The number of passengers transported by the region’s airlines in January 2019 increased to 32.2 million from 17.2 million in January 2023. Nevertheless, the capacity of airlines, as shown by available seat kilometers (ASKs), has only risen to 56% of 2019 levels. This helps keep costs high and boosts the passenger load factors for airlines, but it does not quickly increase the number of travelers.

It’s also concerning since after China reopened toward the end of last year, it appeared that January would have a corresponding increase in travel. It was logical to anticipate a jump in booking and passenger volumes around the end of the year and the Lunar New Year holidays in January, but this wasn’t the case.

Airlines operating in the Asia-Pacific region transported 16.1 million passengers in December, and 17.2 million in January, an increase of 6.6%—on its own, a healthy increase. It appears disappointing, nevertheless, when the aforementioned elements are taken into account. Data from 40 airlines, including the majority of the major carriers in the area, are combined by AAPA, the industry group for scheduled airlines based in the Asia-Pacific.

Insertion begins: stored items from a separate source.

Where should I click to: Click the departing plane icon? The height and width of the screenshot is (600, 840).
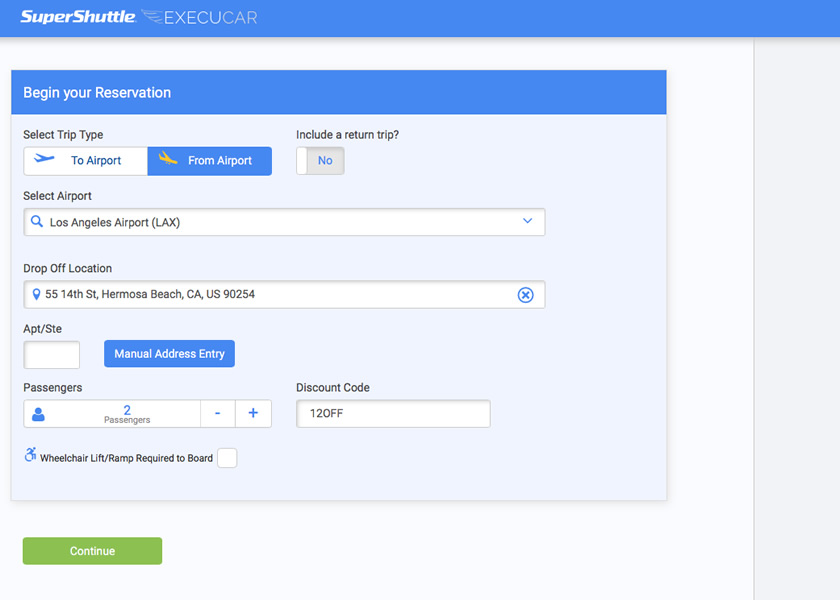[44, 159]
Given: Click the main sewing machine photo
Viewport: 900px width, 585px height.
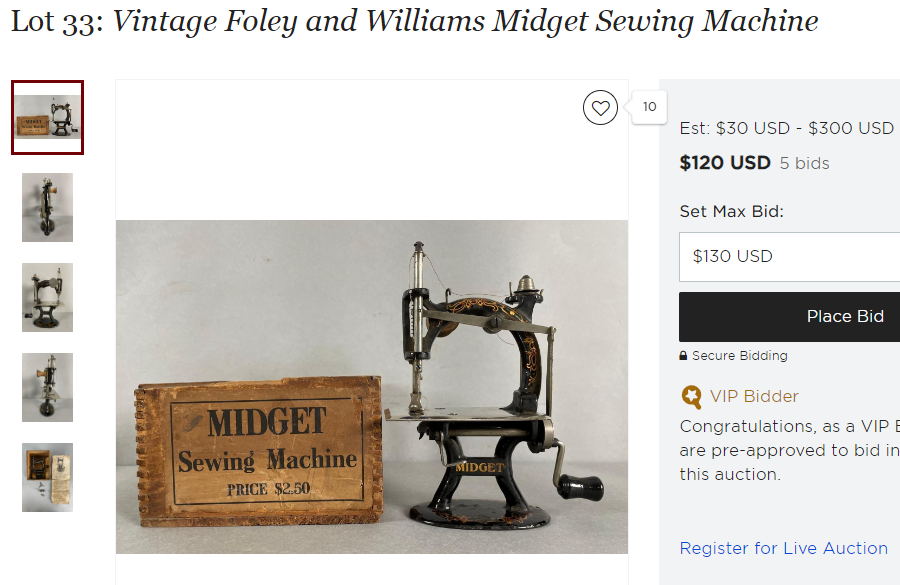Looking at the screenshot, I should pos(372,386).
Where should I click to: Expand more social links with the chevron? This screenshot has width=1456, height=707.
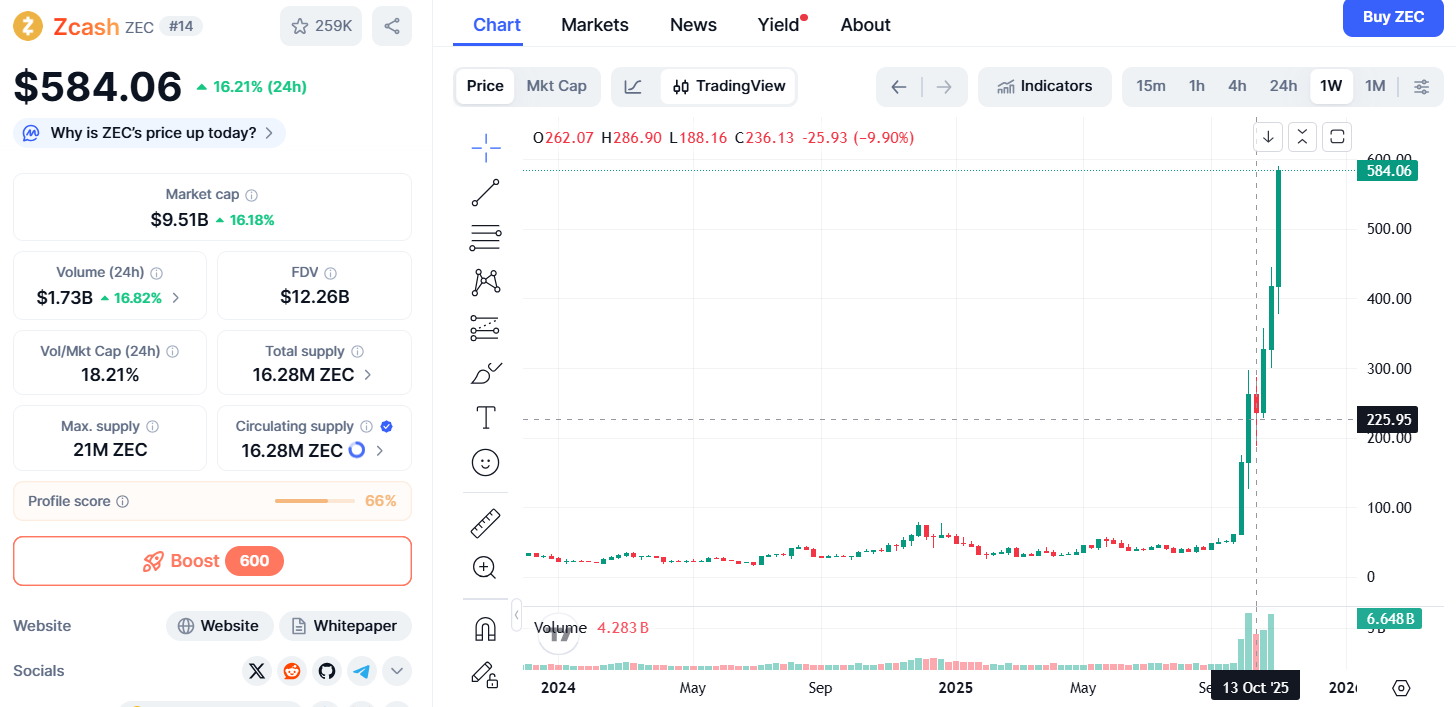[397, 671]
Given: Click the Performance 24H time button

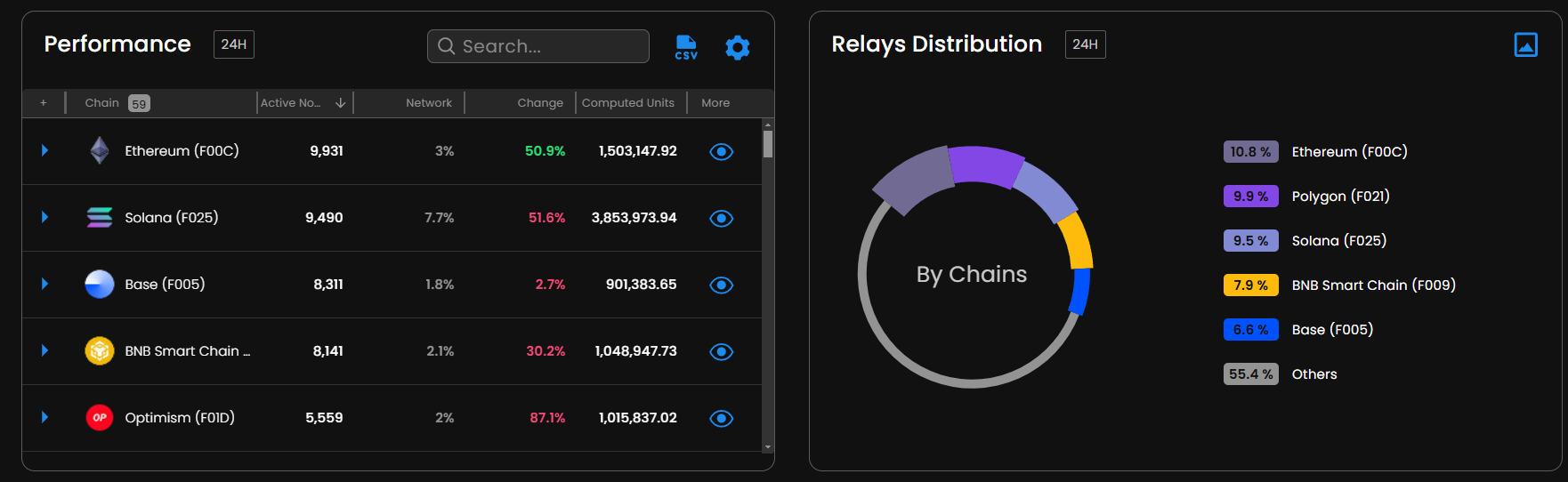Looking at the screenshot, I should pos(233,44).
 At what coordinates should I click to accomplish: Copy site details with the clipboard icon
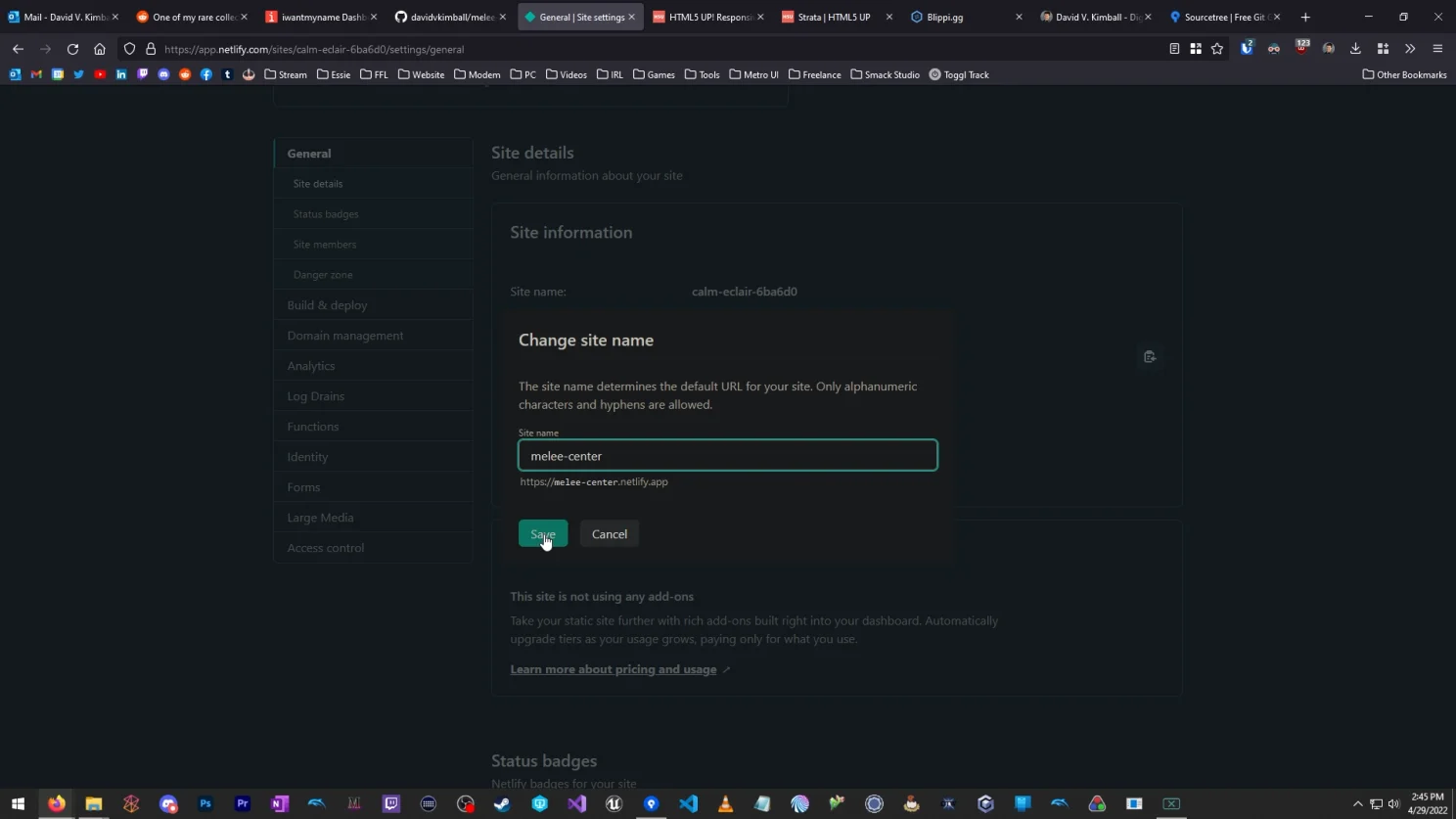(1149, 356)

They include China Southern, Singapore Airlines, Cathay Pacific, Thai Airways, Qantas, Korean Air, and Japan Airlines. International passenger markets had a successful start to the year in 2023, according to AAPA director general Subhas Menon. Yet, he continued: “Strong demand, bolstered by an increase in leisure travelers during the Lunar New Year holidays in the area, saw the number of passengers transported by Asia Pacific carriers in January jump to 52.1% of pre-pandemic traffic levels in 2019.”

Only when compared to any of the COVID years and not the pre-COVID era is it possible to say that January this year was driven by robust demand.

AAPA chose 2022 as a benchmark, which allowed it to claim that the number of passengers carried was “more than seven times the volumes reported in the same month last year” and that the number of ASKs significantly increased by 195% annually. Although both of those assertions are entirely true, do they actually indicate how close we are to returning to pre-pandemic levels?

People must be put back in the air.

The passenger load factor, which rose from 42.4% in 2022 to 81.5% in January 2023, is another intriguing statistic. Although it was 82.1% in January 2019, it was still achieved with twice as many passengers. This is a remarkable reversal in capacity to demand matching, which is wonderful for airline earnings.

The challenge now is to encourage more people to fly, and to do that, airlines need to increase capacity online and lower prices. This is because populations are larger than in 2019. As some low-cost carriers have taken notice of the letter and are beginning to implement it, there is hope that competition will eventually step in and force airlines to act as it sees fit.

People want to travel, and borders are open, so there is a market, but will anyone use the opportunity?